INFORMATION SHOWN: Begin

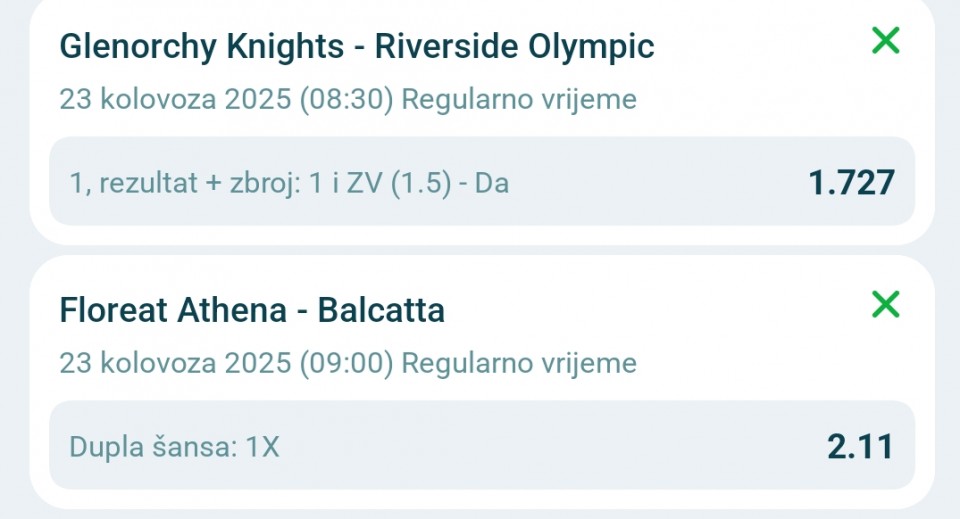Click the 'Da' outcome text

tap(490, 183)
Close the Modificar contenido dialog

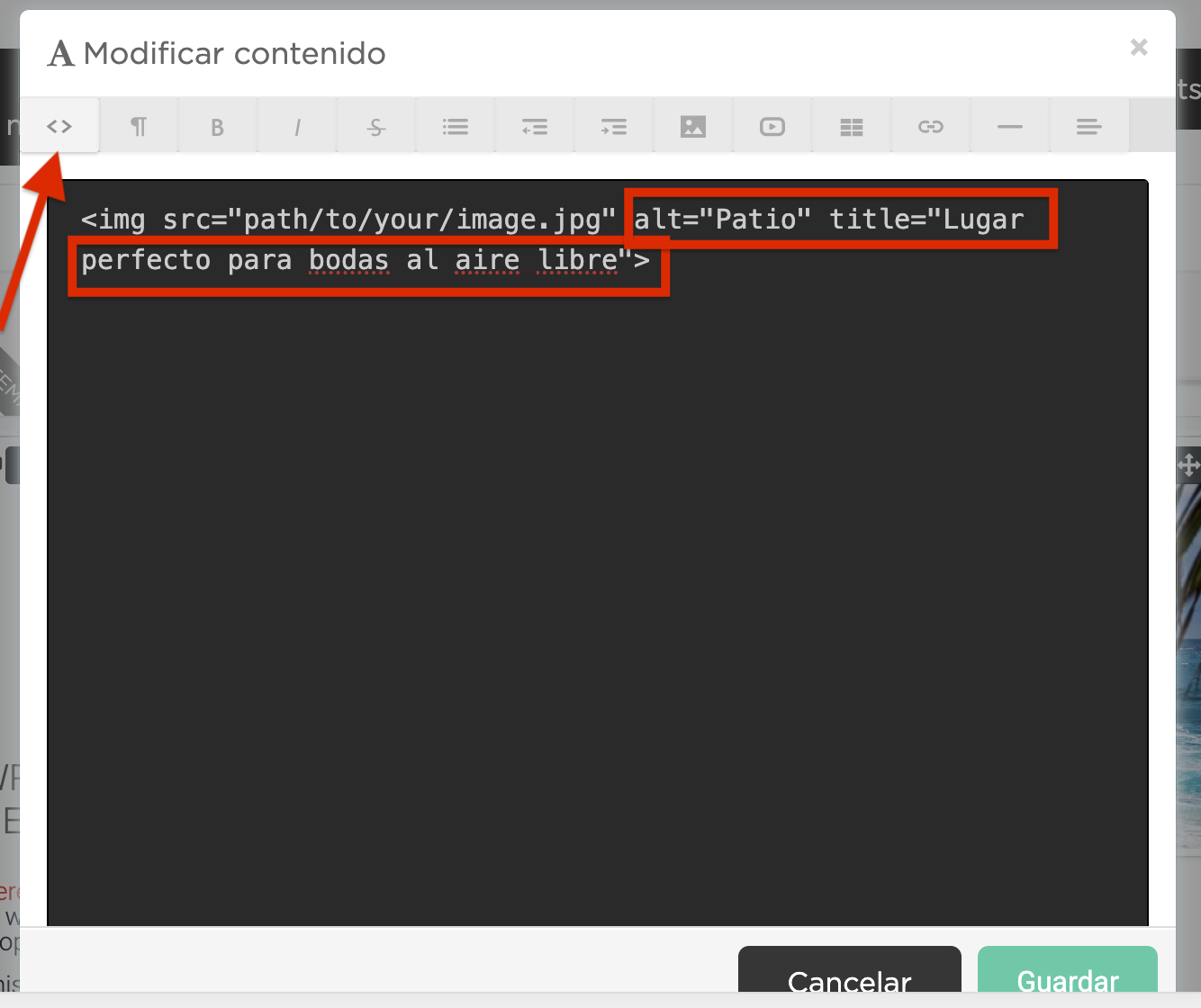pyautogui.click(x=1139, y=48)
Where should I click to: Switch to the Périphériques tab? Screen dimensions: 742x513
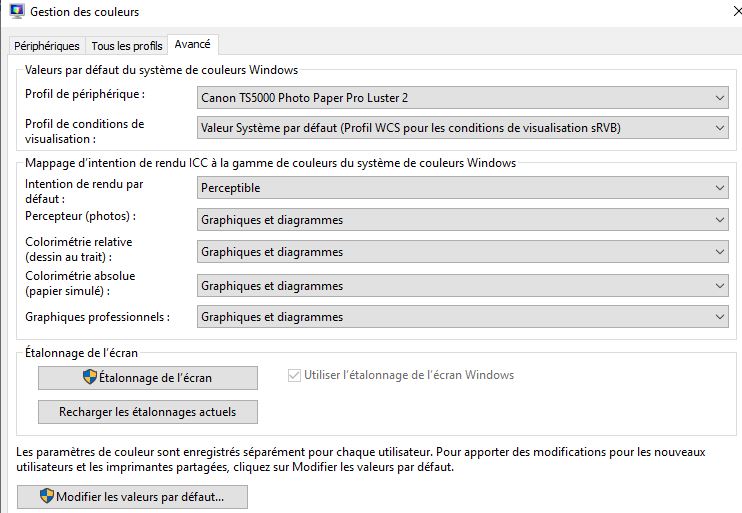pyautogui.click(x=47, y=46)
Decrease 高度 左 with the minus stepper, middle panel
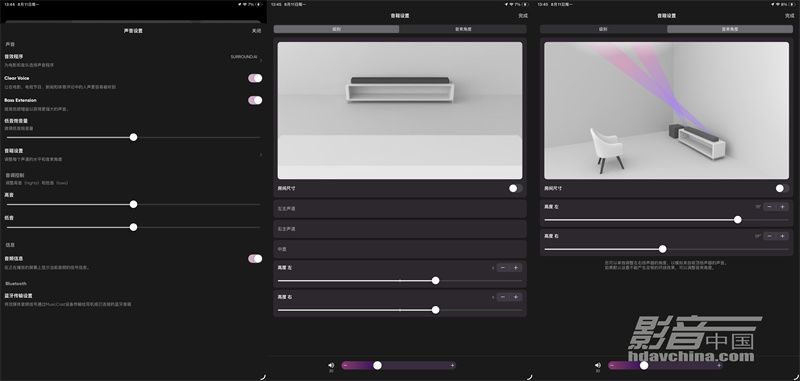Screen dimensions: 800x381 pos(503,268)
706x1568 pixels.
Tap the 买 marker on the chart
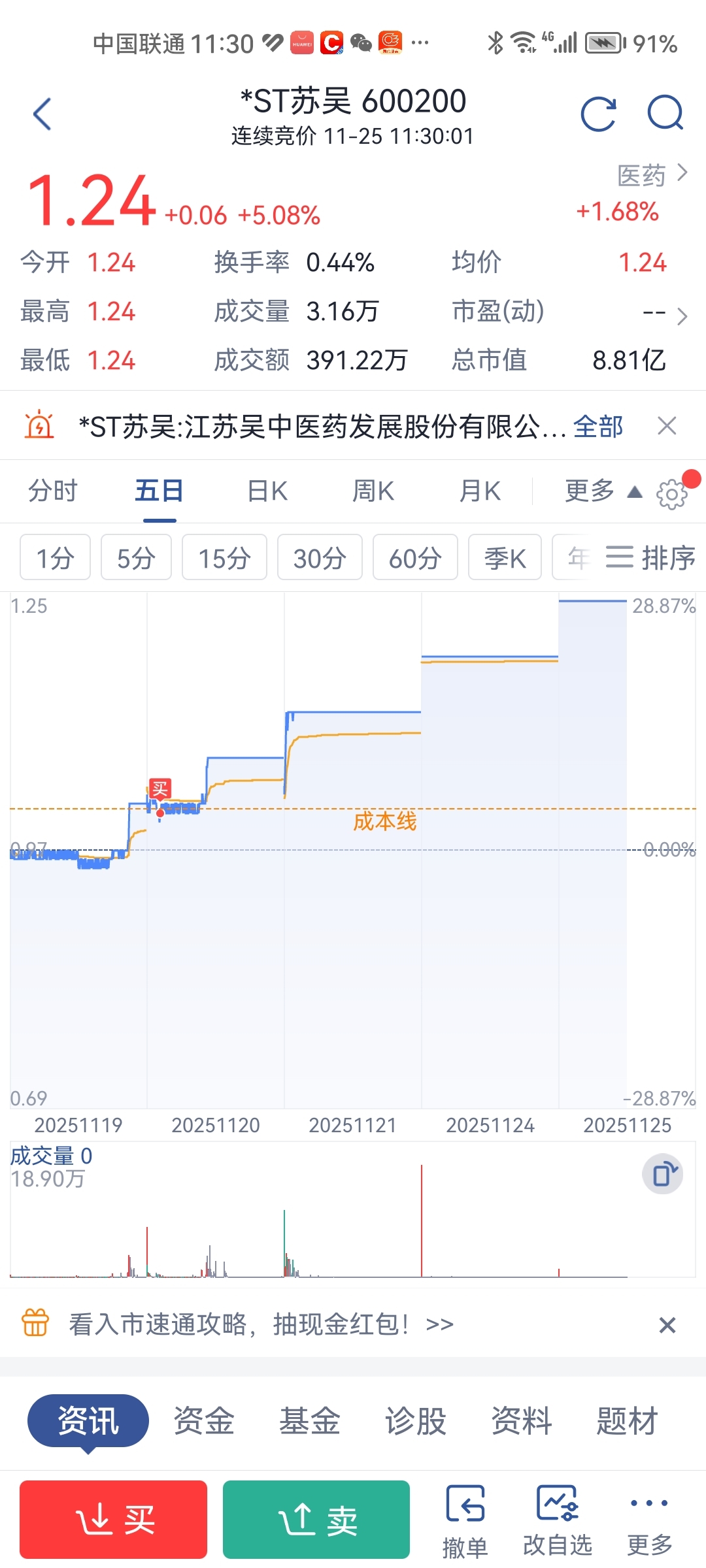160,789
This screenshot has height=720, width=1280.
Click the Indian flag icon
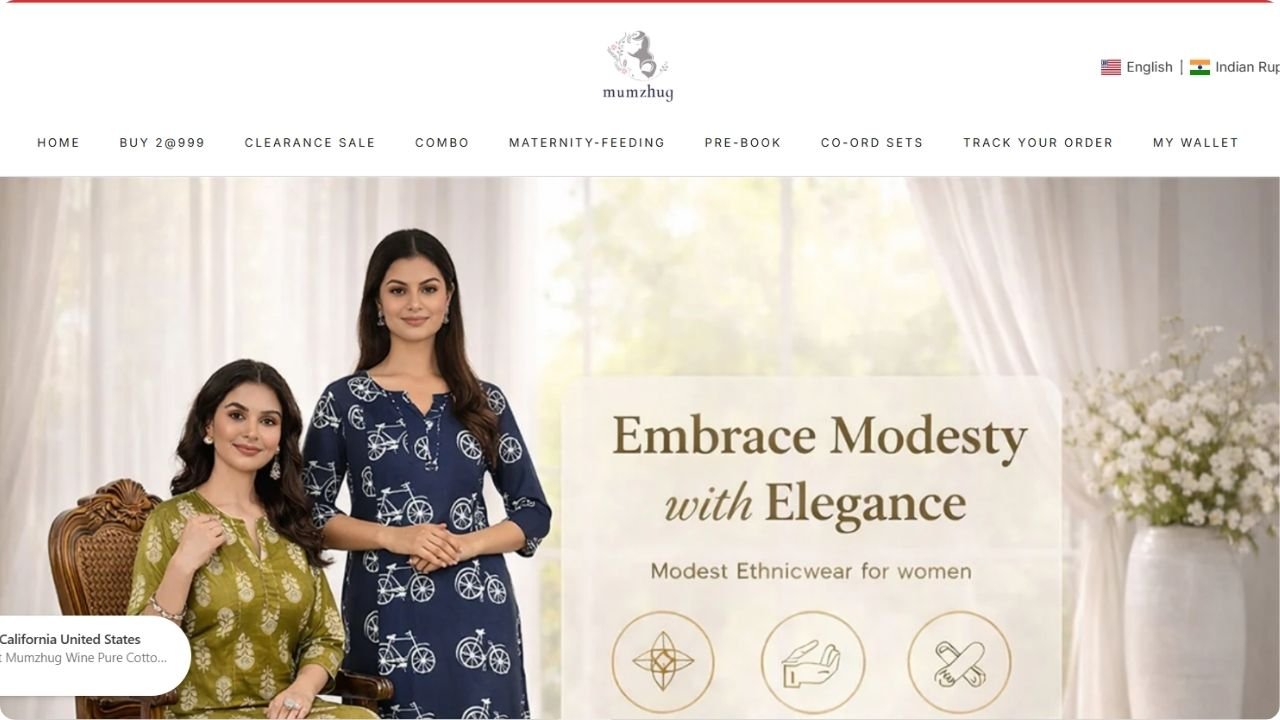[x=1200, y=67]
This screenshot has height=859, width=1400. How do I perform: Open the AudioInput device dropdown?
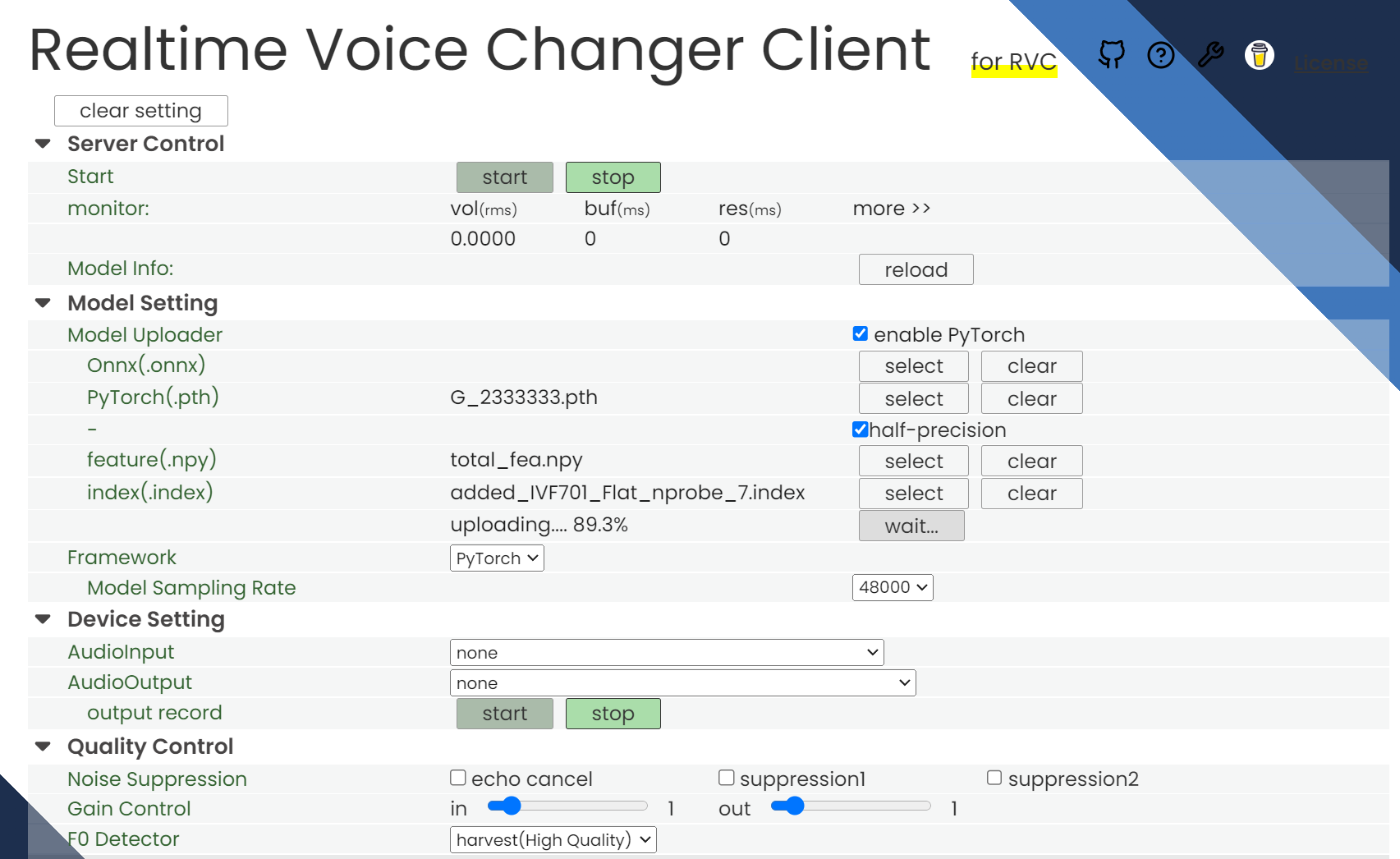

INFORMATION SHOWN: End

# TRY IT:
Each line above that has the word "height" should be copied.

# EXPECTED ANSWER:
This screenshot has height=720, width=1280.
This screenshot has height=859, width=1400. How do I perform: Open the AudioInput device dropdown?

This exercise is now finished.